The Red Sox will go as far as their starting pitching will take them. At least, that’s what I’ve been telling myself since before the season even started, a time when we thought Drew Pomeranz would be a top-three arm in the rotation and we had no idea if David Price was ever going to truly turn it around. Things have surely changed since then, but I still believe the mantra. The Red Sox will go as far as their starting pitching will take them.
It seems strange to feel that way at first. The offense, and specifically guys like Mookie Betts and J.D. Martinez, have been the focal point of the team this year. In looking at the differences between this team and last year’s, the offense is the clear standout. The bullpen is the focus of the fanbase right now, and it’s seen as the fatal flaw in October, if this team does indeed have a fatal flaw. Call me old fashioned, but I still think it all comes down to the starting pitching.
Just look at last year’s postseason to see how important it can be for your starting pitching to not bury you early in games. Chris Sale was not good in Game One of last year’s ALDS. David Price’s playoff struggles continued as well. Just like that, right off the bat, this team was down 2-0. Getting back to this year, there are still some questions, but nothing close to a guarantee for failure. Price has looked better than he ever has in a Red Sox uniform, and can hopefully get that playoff monkey off his back. Rick Porcello has been wildly inconsistent all year, but he’s seemed to step up in some big games and has also largely avoided full-on implosions. Nathan Eovaldi is a question mark for sure, but he has pitched extremely well against New York this year. Then, there’s Sale. I’m terrified of the Sale start.
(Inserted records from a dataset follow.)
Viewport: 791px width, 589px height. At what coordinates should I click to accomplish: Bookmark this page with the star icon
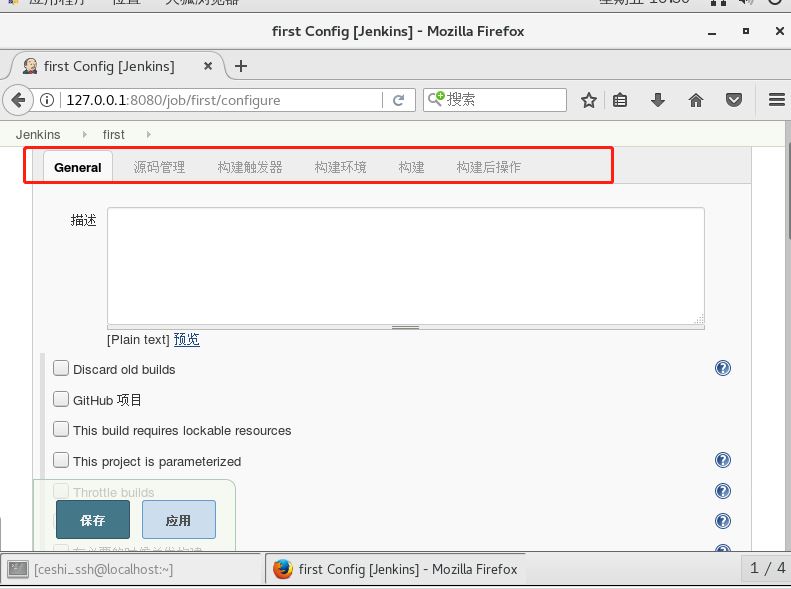pyautogui.click(x=589, y=100)
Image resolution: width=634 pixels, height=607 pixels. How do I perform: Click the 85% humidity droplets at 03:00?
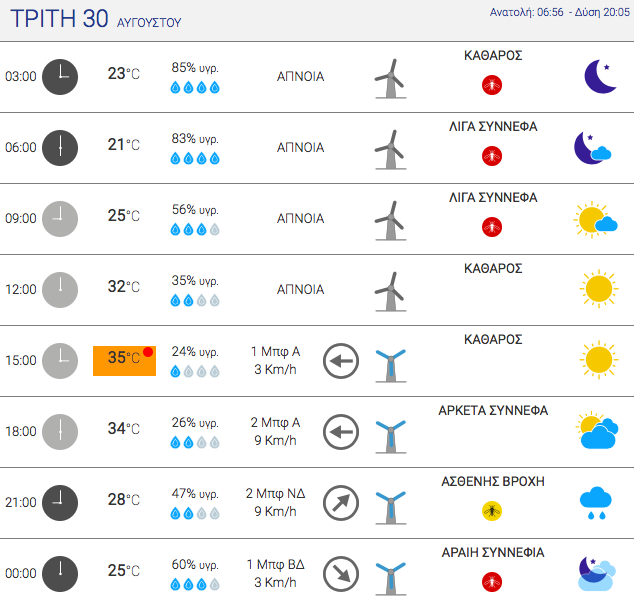point(195,87)
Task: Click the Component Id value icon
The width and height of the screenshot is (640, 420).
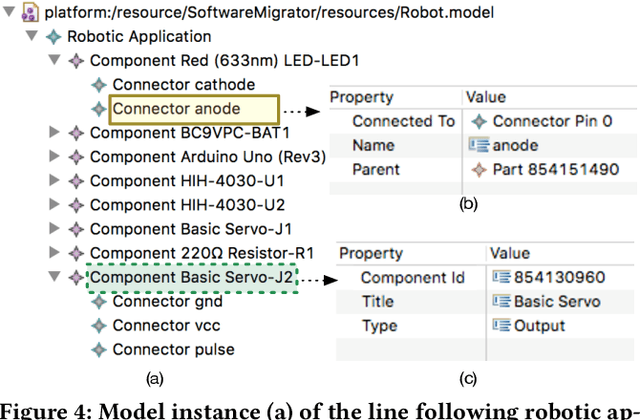Action: [x=501, y=278]
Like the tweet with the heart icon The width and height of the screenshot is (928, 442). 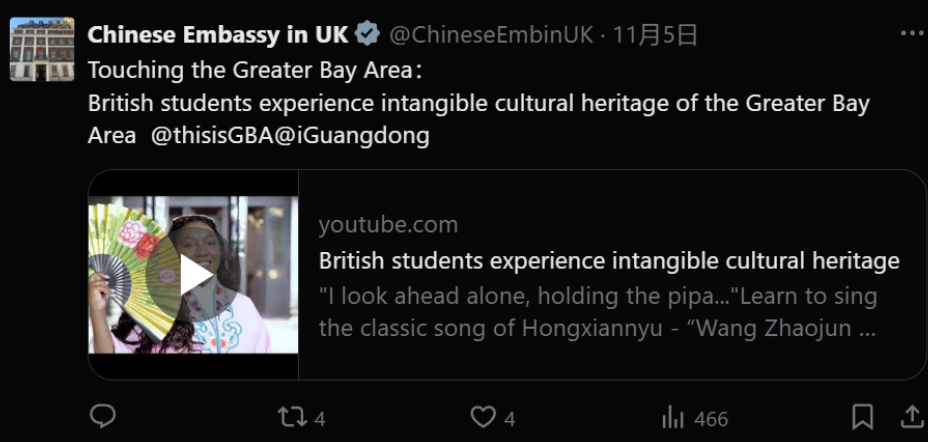[483, 417]
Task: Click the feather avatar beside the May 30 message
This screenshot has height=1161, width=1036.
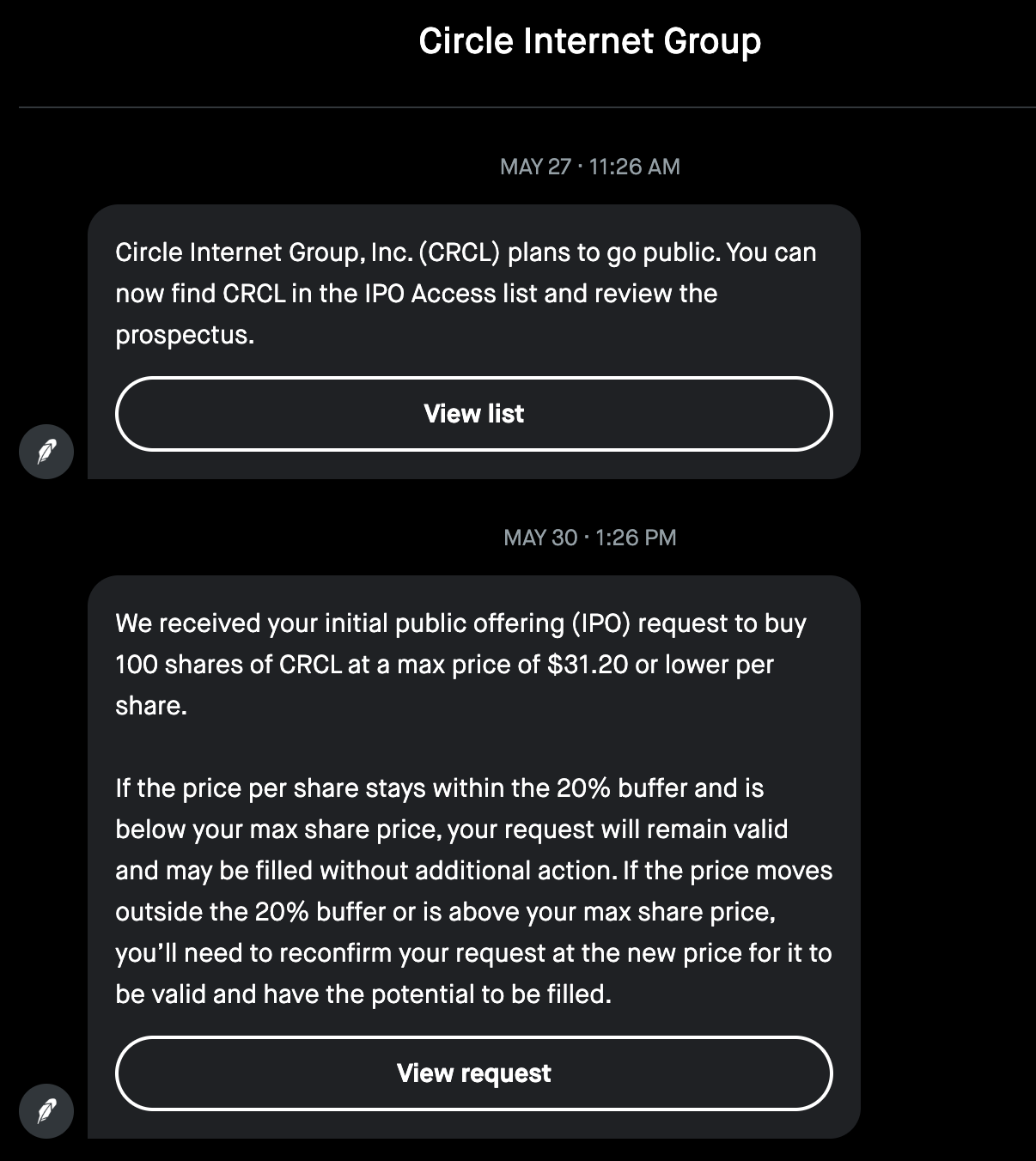Action: 46,1110
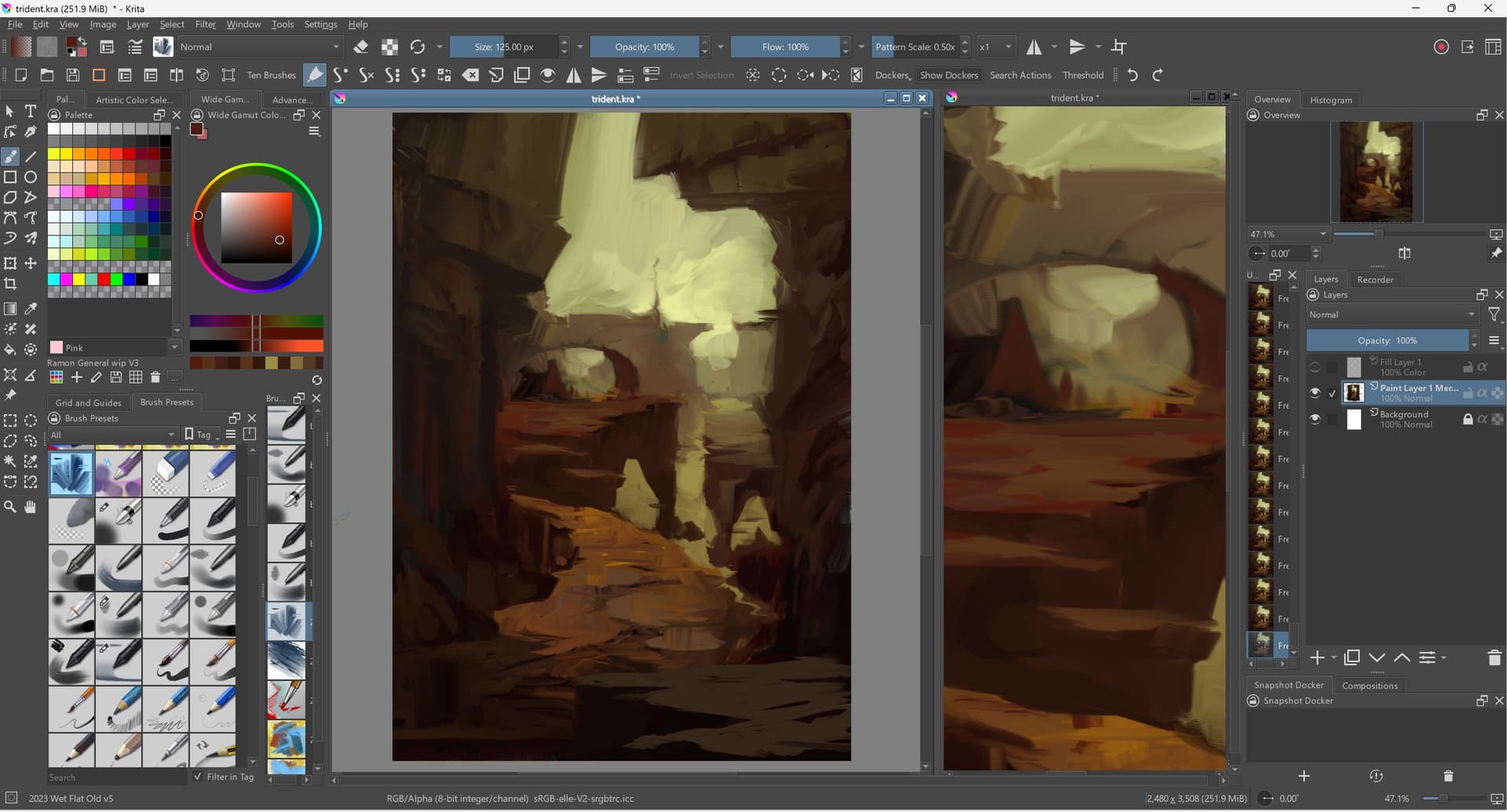Open the Filter menu
This screenshot has height=812, width=1507.
205,24
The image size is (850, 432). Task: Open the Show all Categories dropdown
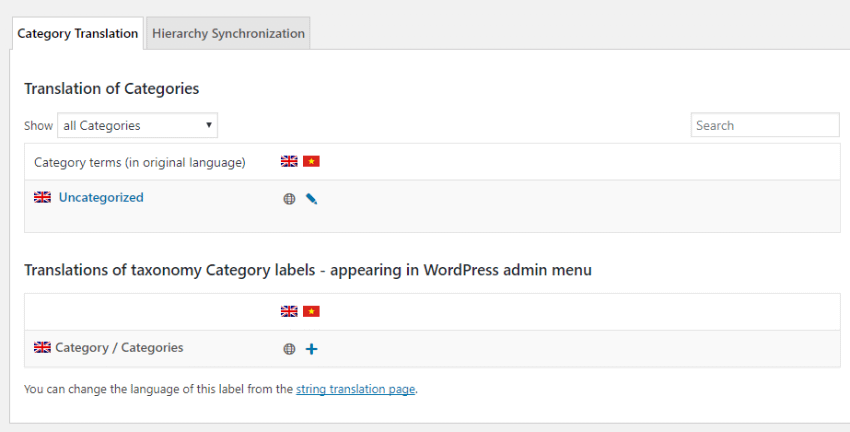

To be perfectly clear, I’m not terrified because I think it’s anything close to a sure thing that Sale is going to be bad in the postseason. There is plenty of that fatalistic attitude out there — and after seeing how un-Sale like he’s pitched of late, I get it — but that’s not where I’m at. The truth of the matter is we just have no idea what he’s going to look like when the lights come on for the ALDS at this point. That is the scary part. The unknown is terrifying, as if playoff baseball wasn’t scary enough without one of the biggest stars on the roster being a total unknown. ce
In terms of the actual, tangible reasons to be scared about Sale, well, it’s pretty clear. The number one cause for concern for most, and the concern that is certainly getting the most publicity, is the velocity. Sale’s fastball hasn’t been where it normally is since coming back from his injury, and in his last start in particular it was way down. In September his velocity is down to 92.8 mph, per Brooks Baseball, compared to almost 98 mph in both June and July. In his last start of the year, that average was down to 90.2 mph.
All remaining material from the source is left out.